How to Handle Incident Management Like a Boss


by Sidharth Suri
June 1, 2016

Incident management can be like a jigsaw puzzle. The right pieces need to fit into place to see the complete picture. ITIL® defines an incident as

“An unplanned interruption to an IT service or reduction in the quality of an IT service. Failure of a configuration item that has not yet affected service is also an incident – for example, failure of one disk from a mirror set.”

Resolving incidents is definitely not for the faint of heart. You must look at incidents critically and face the (potentially) significant problems. Time is money, and by not having a plan for resolution, you could be burning countless dollars trying to find a solution. 

Stick with the Basics

Incidents come from all directions. But, no matter the source, the steps are always simple and basic:

Identify and Log the Incident. You may receive the incident via your self-service portal, meaning that logging the incident is already done for you. If not, it’s the service desk team's job to properly log the incident so it's in the system. Incidents can be reported in a variety of ways: phone call, email, text, social media, and so on.

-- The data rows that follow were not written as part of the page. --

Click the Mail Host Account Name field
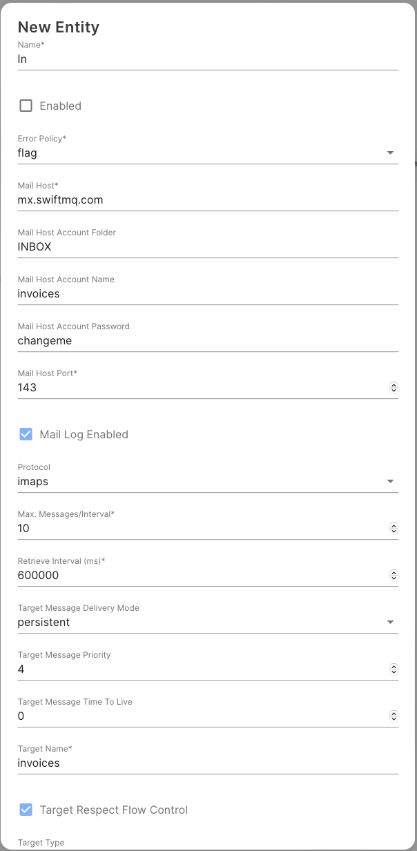This screenshot has height=851, width=417. coord(207,294)
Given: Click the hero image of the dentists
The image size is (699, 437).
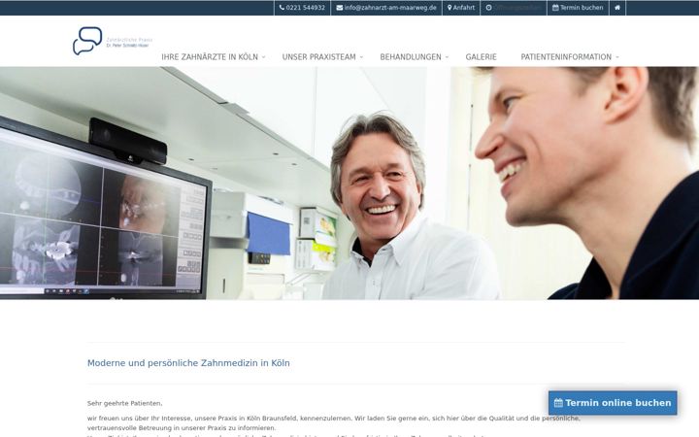Looking at the screenshot, I should point(350,183).
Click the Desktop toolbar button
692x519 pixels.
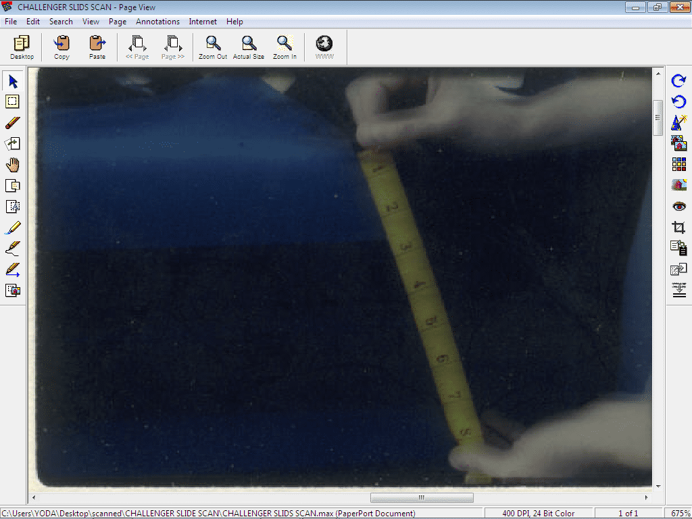click(22, 47)
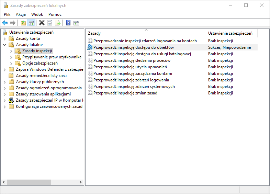Open the Akcja menu
This screenshot has height=194, width=270.
(21, 14)
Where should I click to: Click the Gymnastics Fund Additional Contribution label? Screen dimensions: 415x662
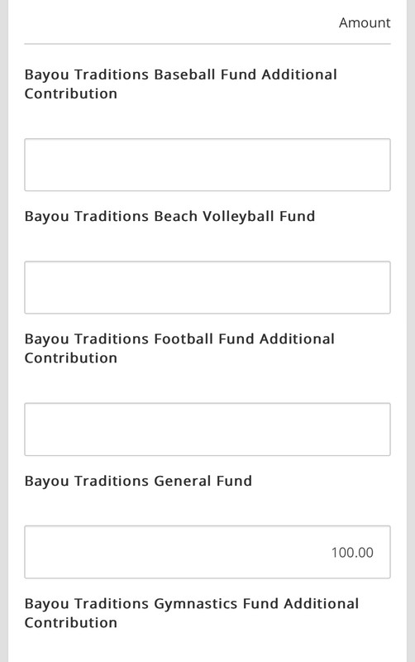pyautogui.click(x=192, y=612)
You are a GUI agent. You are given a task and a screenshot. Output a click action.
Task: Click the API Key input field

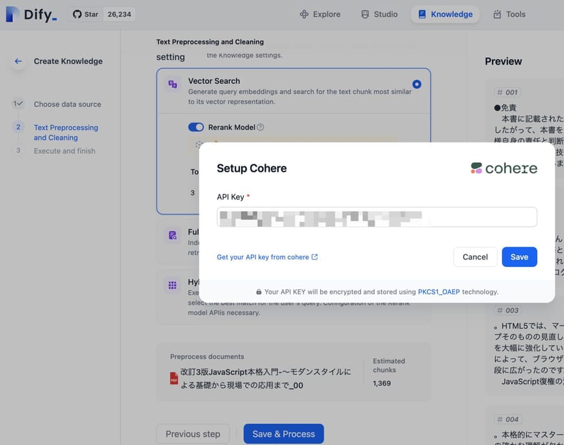377,217

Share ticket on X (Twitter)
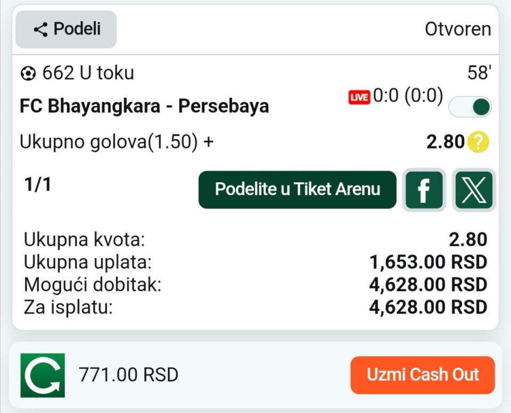473,190
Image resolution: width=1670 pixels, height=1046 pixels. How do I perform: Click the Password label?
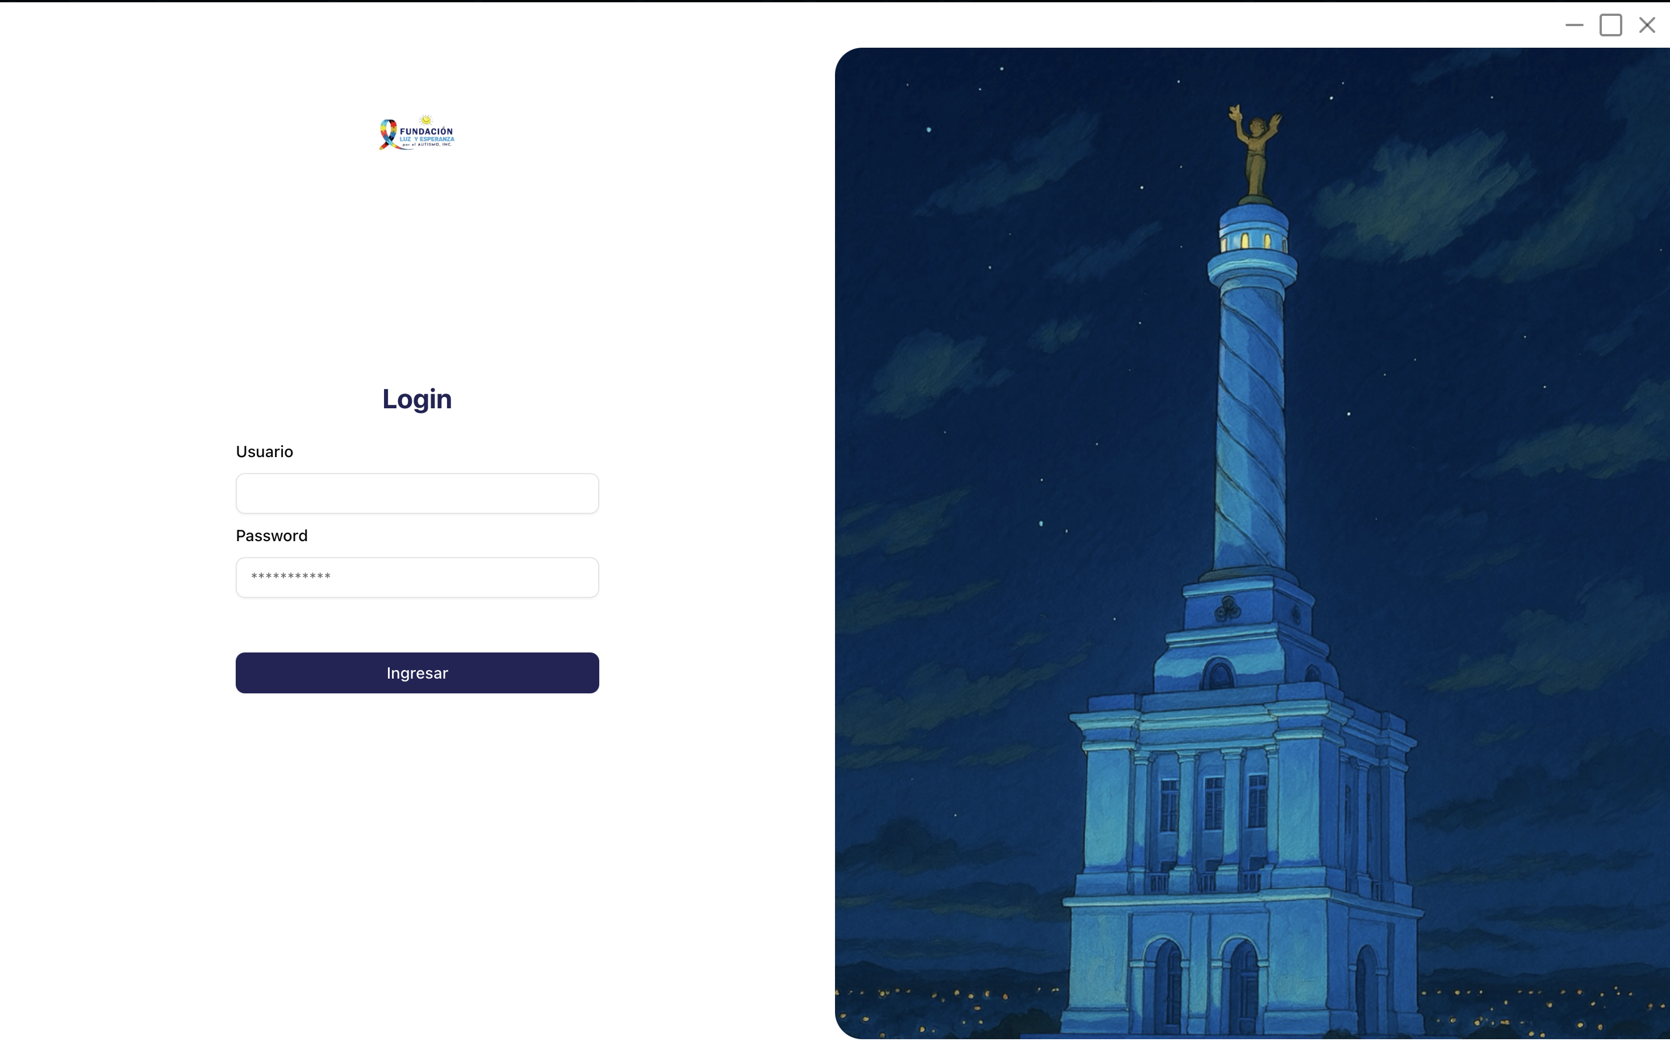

It’s the service desk team's job to properly log the incident.
Tweet: It’s the service desk team's job to properly log the incident. @ThinkHDI

Monitoring—that is, using technology that watches systems for unexpected changes—can predict potential incidents before an outage occurs or automatically log a ticket when an incident occurs. It’s important to ensure the monitoring tool creating an incident provides classification and relevant data (provided from configuration management) so the IT team can address the issue without having to do extra legwork to get the details. In any case, the incident needs to be logged and the information noted should include:

  • Incident reporter (i.e., a customer/user ID)
  • When it happened
  • What happened
  • A unique ID for the ticket itself
  • Any available information about the configuration item and affected services

Assign a Logical Category. Know what issues are present and keep track of small bugs just the same as the big ones. Categorizing is critical for effective problem management. It helps to produce valuable reports that problem investigation teams can leverage to identify trends and emerging issues that need to be addressed.

Prioritize Everything. Prioritize every incident according to impact and urgency. Assess the impact on the business, including any potential compliance and security risks, then determine the urgency of resolving each. Address all open incidents based on the priority levels, which ensures the best level of service to the business.

Respond and Report

Something happens. A ticket is filed. The IT team is on the case. The service desk—individually or as a team—comes up with a hypothesis of the incident, or may be able to identify the solution immediately.

This is where your knowledge base is critical. If the issue is common, there should be answers within a few clicks. By documenting wins and failures, there’s a path to follow. The knowledge base acts as a problem-solving road map.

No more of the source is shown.